Among the events depicted are the Crusader massacre in Mainz, the burning of the Talmud in France, the Inquisition, the 1492 Expulsion from Spain, the Venice Ghetto, the Chmelniecki massacres, the Canonist Law of 1827, the 1899 Blood Libel in Polna, Kristallnacht, Terezin, Auschwitz, among others. Given that Jews have long been known as the "People of the Book," each artwork resembles a book’s pages. Page after page illuminates the saying that “Misfortune seldom misses a Jew.” Yet, despite all this, Jews sustained their extraordinary faith in God. The tragedies and injustices pictured in these works are paired with biblical verses, all from Psalms.

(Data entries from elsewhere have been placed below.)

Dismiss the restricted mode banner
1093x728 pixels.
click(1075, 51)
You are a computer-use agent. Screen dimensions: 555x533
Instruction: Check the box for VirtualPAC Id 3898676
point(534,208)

Czech Television is producing a documentary on Mark Podwal's preparations for his Terezin exhibition. Scenes have already been filmed in Prague, Polna, Auschwitz, Krakow and New York.

Terezin - Mark Podwal
Featured left: "Terezin", Podwal's attempt to portray both the horror and creativity of Terezin.

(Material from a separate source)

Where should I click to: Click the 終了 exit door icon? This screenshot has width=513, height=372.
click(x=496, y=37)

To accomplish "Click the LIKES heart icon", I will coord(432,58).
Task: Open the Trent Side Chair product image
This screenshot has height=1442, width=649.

In describing this work Podwal quotes Psalm 143:3 כי רדף אויב נפשי דכא לארץ חיתי
"For the enemy has persecuted me; he has crushed my life down to the ground".

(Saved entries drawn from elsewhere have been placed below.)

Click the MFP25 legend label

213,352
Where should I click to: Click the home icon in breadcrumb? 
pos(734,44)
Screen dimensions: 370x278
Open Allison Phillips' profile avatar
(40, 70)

Among the most poignant documents of the Holocaust are poems and drawings by the imprisoned children of the Terezin Concentration Camp. Depicted is their daily misery as well as their hopes. Perhaps the most famous of the poems is “I never saw another butterfly,” by Pavel Friedman who was killed in Auschwitz. 
Terezin was unique in that it was created to conceal the German genocide of the Jews. This ghetto was the site of a Red Cross Committee delegation visit in 1944, when the real suffering in the camp was hidden. With its many artists and intellectuals, culture flourished in Terezin - together with disease, starvation and constant fear of deportations to the east".

The Ghetto Museum opened in 1991 in the building of the former Terezín School. Principova alej 304, CZ – 411 55 Terezín.


Czech Family Camp - Mark Podwal
Featured left: "Czech Family Camp" is paired with Psalm 148:12 בחורים וגם בתולות זקנים עם נערים
Young men and women, the old with the children.
In September 1943, more than five thousand Jews were deported from Terezin to Auschwitz. Unlike previous transports, they received unusual privileges: they did not undergo the usual selections and families were not divided up into various sections in the camp - hence the “family camp.” On the night of March 8, 1944, the Jewish holiday of Purim, exactly six months after their arrival, the family camp prisoners still living from that bleak September – 3792 persons - were murdered in the gas chambers. The absolute majority of them were Czech Jews. It was the deadliest night during the German occupation of the Czech lands.